> _WHAT IS BEING ASKED_
Could you repeat the records shown below exactly as written?

[TASK INPUTS]

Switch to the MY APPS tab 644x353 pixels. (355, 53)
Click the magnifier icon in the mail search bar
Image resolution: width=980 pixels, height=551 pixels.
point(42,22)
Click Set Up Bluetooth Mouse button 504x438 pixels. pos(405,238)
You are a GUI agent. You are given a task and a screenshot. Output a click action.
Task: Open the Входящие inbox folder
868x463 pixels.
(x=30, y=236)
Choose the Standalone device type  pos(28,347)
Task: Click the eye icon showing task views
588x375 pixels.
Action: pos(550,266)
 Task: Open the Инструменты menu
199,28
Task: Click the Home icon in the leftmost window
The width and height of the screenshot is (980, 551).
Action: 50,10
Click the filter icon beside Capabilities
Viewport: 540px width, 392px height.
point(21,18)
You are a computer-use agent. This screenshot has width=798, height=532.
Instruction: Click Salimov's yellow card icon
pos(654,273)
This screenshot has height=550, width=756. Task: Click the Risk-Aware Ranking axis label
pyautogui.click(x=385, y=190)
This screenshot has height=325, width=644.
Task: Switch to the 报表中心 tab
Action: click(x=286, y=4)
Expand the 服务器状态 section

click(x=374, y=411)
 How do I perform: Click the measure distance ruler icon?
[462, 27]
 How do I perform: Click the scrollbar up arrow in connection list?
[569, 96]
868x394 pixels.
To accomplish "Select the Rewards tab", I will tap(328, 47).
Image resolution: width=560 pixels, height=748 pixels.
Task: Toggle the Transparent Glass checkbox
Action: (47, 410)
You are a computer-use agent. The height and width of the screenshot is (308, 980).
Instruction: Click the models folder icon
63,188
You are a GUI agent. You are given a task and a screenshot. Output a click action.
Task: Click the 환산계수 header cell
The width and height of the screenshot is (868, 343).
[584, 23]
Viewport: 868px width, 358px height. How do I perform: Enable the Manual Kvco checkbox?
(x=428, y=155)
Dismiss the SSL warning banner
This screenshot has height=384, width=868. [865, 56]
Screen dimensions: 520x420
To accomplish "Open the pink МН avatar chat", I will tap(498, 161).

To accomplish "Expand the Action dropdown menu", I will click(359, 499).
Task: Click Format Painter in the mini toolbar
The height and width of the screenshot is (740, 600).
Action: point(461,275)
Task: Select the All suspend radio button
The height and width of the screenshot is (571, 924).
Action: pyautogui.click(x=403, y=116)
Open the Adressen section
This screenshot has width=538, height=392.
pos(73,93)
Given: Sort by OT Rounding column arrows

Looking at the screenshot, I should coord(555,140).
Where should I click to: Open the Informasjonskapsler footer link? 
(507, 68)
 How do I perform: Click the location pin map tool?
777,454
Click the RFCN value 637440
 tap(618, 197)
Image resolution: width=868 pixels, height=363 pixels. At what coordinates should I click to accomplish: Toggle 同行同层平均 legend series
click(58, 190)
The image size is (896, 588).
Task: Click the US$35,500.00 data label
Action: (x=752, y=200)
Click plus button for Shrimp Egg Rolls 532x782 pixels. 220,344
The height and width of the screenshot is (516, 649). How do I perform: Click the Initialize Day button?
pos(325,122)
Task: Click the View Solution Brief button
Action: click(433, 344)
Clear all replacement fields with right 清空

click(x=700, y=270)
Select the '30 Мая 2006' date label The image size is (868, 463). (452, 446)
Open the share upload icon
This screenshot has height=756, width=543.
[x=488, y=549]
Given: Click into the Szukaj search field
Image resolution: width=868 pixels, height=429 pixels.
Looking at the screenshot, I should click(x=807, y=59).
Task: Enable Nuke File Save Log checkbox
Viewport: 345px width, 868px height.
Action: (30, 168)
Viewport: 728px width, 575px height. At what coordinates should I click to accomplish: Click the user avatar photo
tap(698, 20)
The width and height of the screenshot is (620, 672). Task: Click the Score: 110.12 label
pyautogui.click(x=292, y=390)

[/TASK INPUTS]

> _ANSWER BOX_
Switch to the MY APPS tab 644x353 pixels. (355, 53)
Click the magnifier icon in the mail search bar
Image resolution: width=980 pixels, height=551 pixels.
point(42,22)
Click Set Up Bluetooth Mouse button 504x438 pixels. pos(405,238)
You are a GUI agent. You are given a task and a screenshot. Output a click action.
Task: Open the Входящие inbox folder
868x463 pixels.
(x=30, y=236)
Choose the Standalone device type  pos(28,347)
Task: Click the eye icon showing task views
588x375 pixels.
Action: pos(550,266)
 Task: Open the Инструменты menu
199,28
Task: Click the Home icon in the leftmost window
The width and height of the screenshot is (980, 551).
Action: 50,10
Click the filter icon beside Capabilities
Viewport: 540px width, 392px height.
point(21,18)
You are a computer-use agent. This screenshot has width=798, height=532.
Instruction: Click Salimov's yellow card icon
pos(654,273)
This screenshot has height=550, width=756. Task: Click the Risk-Aware Ranking axis label
pyautogui.click(x=385, y=190)
This screenshot has height=325, width=644.
Task: Switch to the 报表中心 tab
Action: click(x=286, y=4)
Expand the 服务器状态 section

click(x=374, y=411)
 How do I perform: Click the measure distance ruler icon?
[462, 27]
 How do I perform: Click the scrollbar up arrow in connection list?
[569, 96]
868x394 pixels.
To accomplish "Select the Rewards tab", I will tap(328, 47).
Image resolution: width=560 pixels, height=748 pixels.
Task: Toggle the Transparent Glass checkbox
Action: (47, 410)
You are a computer-use agent. The height and width of the screenshot is (308, 980).
Instruction: Click the models folder icon
63,188
You are a GUI agent. You are given a task and a screenshot. Output a click action.
Task: Click the 환산계수 header cell
The width and height of the screenshot is (868, 343).
[584, 23]
Viewport: 868px width, 358px height. How do I perform: Enable the Manual Kvco checkbox?
(x=428, y=155)
Dismiss the SSL warning banner
This screenshot has height=384, width=868. [865, 56]
Screen dimensions: 520x420
To accomplish "Open the pink МН avatar chat", I will tap(498, 161).

To accomplish "Expand the Action dropdown menu", I will click(359, 499).
Task: Click Format Painter in the mini toolbar
The height and width of the screenshot is (740, 600).
Action: point(461,275)
Task: Select the All suspend radio button
The height and width of the screenshot is (571, 924).
Action: pyautogui.click(x=403, y=116)
Open the Adressen section
This screenshot has width=538, height=392.
pos(73,93)
Given: Sort by OT Rounding column arrows

Looking at the screenshot, I should coord(555,140).
Where should I click to: Open the Informasjonskapsler footer link? 
(507, 68)
 How do I perform: Click the location pin map tool?
777,454
Click the RFCN value 637440
 tap(618, 197)
Image resolution: width=868 pixels, height=363 pixels. At what coordinates should I click to accomplish: Toggle 同行同层平均 legend series
click(58, 190)
The image size is (896, 588).
Task: Click the US$35,500.00 data label
Action: (x=752, y=200)
Click plus button for Shrimp Egg Rolls 532x782 pixels. 220,344
The height and width of the screenshot is (516, 649). How do I perform: Click the Initialize Day button?
pos(325,122)
Task: Click the View Solution Brief button
Action: click(433, 344)
Clear all replacement fields with right 清空

click(x=700, y=270)
Select the '30 Мая 2006' date label The image size is (868, 463). (452, 446)
Open the share upload icon
This screenshot has height=756, width=543.
[x=488, y=549]
Given: Click into the Szukaj search field
Image resolution: width=868 pixels, height=429 pixels.
Looking at the screenshot, I should click(x=807, y=59).
Task: Enable Nuke File Save Log checkbox
Viewport: 345px width, 868px height.
Action: (30, 168)
Viewport: 728px width, 575px height. At what coordinates should I click to accomplish: Click the user avatar photo
tap(698, 20)
The width and height of the screenshot is (620, 672). Task: Click the Score: 110.12 label
pyautogui.click(x=292, y=390)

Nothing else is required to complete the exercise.